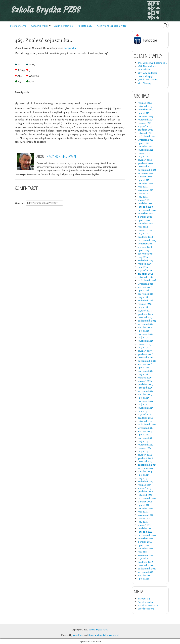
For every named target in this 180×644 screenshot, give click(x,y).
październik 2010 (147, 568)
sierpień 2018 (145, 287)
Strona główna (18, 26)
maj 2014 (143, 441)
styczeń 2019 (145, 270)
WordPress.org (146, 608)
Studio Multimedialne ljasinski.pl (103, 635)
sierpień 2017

==

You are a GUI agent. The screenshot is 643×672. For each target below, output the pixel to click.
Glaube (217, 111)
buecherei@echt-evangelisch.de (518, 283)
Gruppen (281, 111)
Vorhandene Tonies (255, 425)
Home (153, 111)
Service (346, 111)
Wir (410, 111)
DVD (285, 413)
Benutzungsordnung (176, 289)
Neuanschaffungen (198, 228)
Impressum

### STATED PROBLEM:
Please lay out the stretch of records from the line containing "For every named" through the line containing "sierpień 2017" as a numbered list, leaving out blank lines.

### EXPECTED OUTPUT:
1. For every named target in this 180×644 screenshot, give click(x,y).
2. październik 2010 (147, 568)
3. sierpień 2018 (145, 287)
4. Strona główna (18, 26)
5. maj 2014 (143, 441)
6. styczeń 2019 (145, 270)
7. WordPress.org (146, 608)
8. Studio Multimedialne ljasinski.pl (103, 635)
9. sierpień 2017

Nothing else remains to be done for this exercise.